Crème brûlée crêpes
Servings: 8 crêpes
Ingredients:
1 1/3 cups (200 g) plain Cora crêpe mix
1 1/3 cups (325 ml) milk (or plant-based beverage)
Enough sugar (to caramelize)
Custard
1/2 cup (125 ml) sugar
2 eggs
1/4 cup (60 ml) all-purpose flour
1 tbsp. (15 ml) cornstarch
2 cups (500 ml) milk
2 tsp. (10 ml) vanilla extract
Preparation:
For the custard
- On a work surface, whisk together the sugar and eggs in a saucepan. Add the flour and cornstarch and mix well. Stir in the milk and vanilla.
- Bring mixture to the boil over medium heat, constantly stirring and scraping the bottom of the pan. Allow to simmer for 1–2 minutes.
- Pour into a container and place plastic wrap directly on the surface to cover. Refrigerate until completely chilled, about 2–3 hours.

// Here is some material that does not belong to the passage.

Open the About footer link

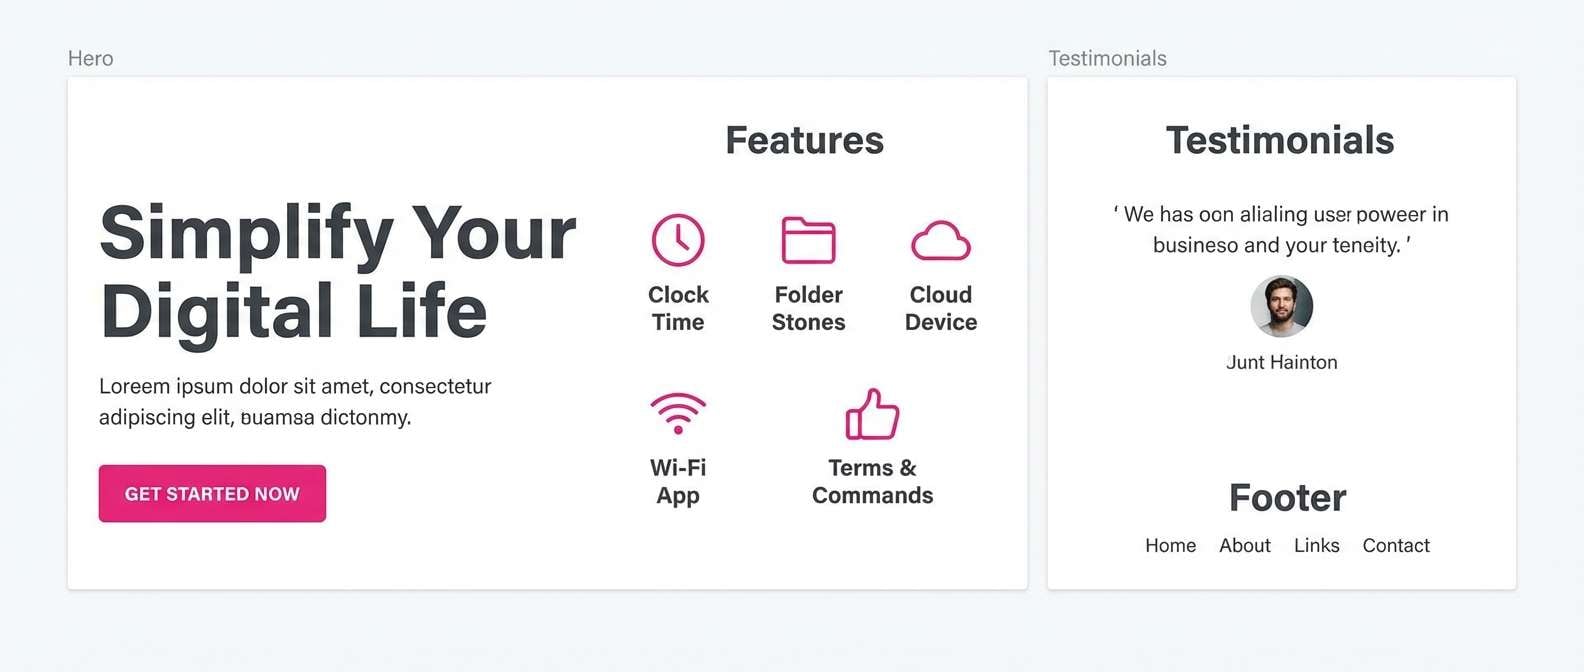1244,545
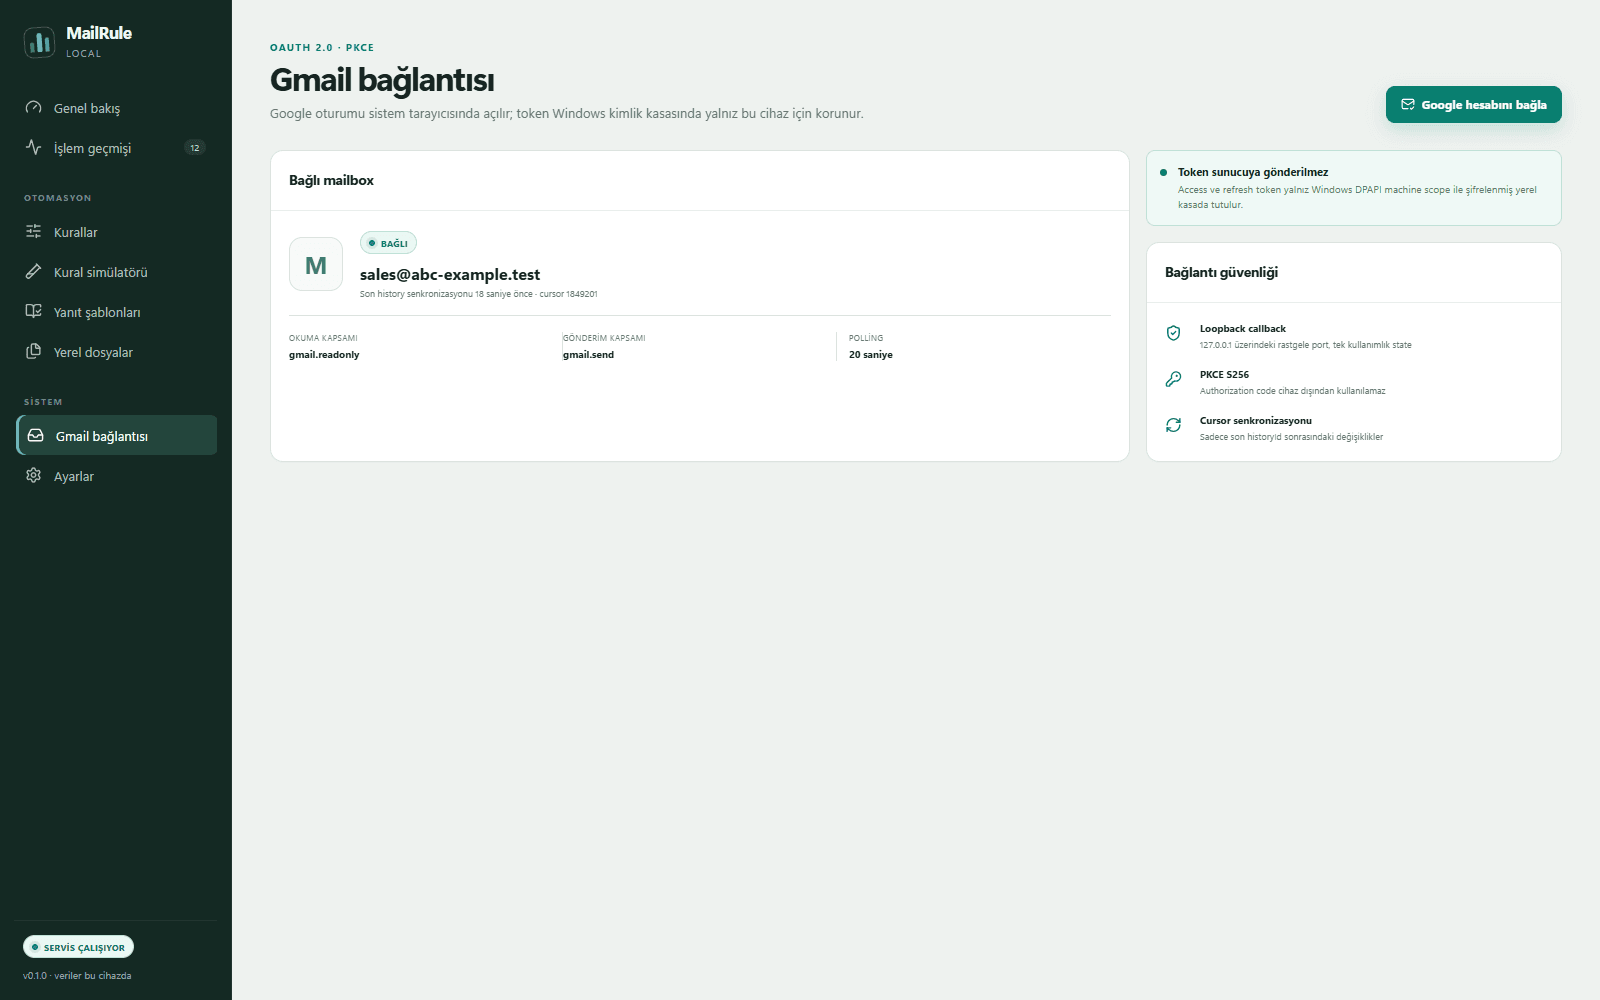Click the Loopback callback shield icon

pos(1173,333)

- Once chilled, pour into a squeeze-type bottle.
For the crêpes
- To prepare 8 crêpes, place the Cora crêpe mix and milk (or plant-based beverage) in a bowl and vigorously whisk together until the batter is smooth.
- Lightly oil a non-stick pan and heat over medium high. Add 1/4 cup (60 ml) of the batter to the centre of the
pan and rotate the pan to spread the batter uniformly over the surface.
- When the edge has coloured and easily lifts away, after about 1 minute, flip the crêpe over using a spatula and
continue cooking for 30 seconds or until cooked. Remove the crêpe from the pan.
- Repeat Steps 5 and 6 with the remaining batter.
- Fold the crêpes in half to form a half-moon, then fold in the opposite direction to form a triangle. Arrange the crêpes as you like one by one on a plate. It’s up to you to decide how many you put on each plate.
- Squeeze custard from the bottle to cover the crêpes. Sprinkle them with sugar.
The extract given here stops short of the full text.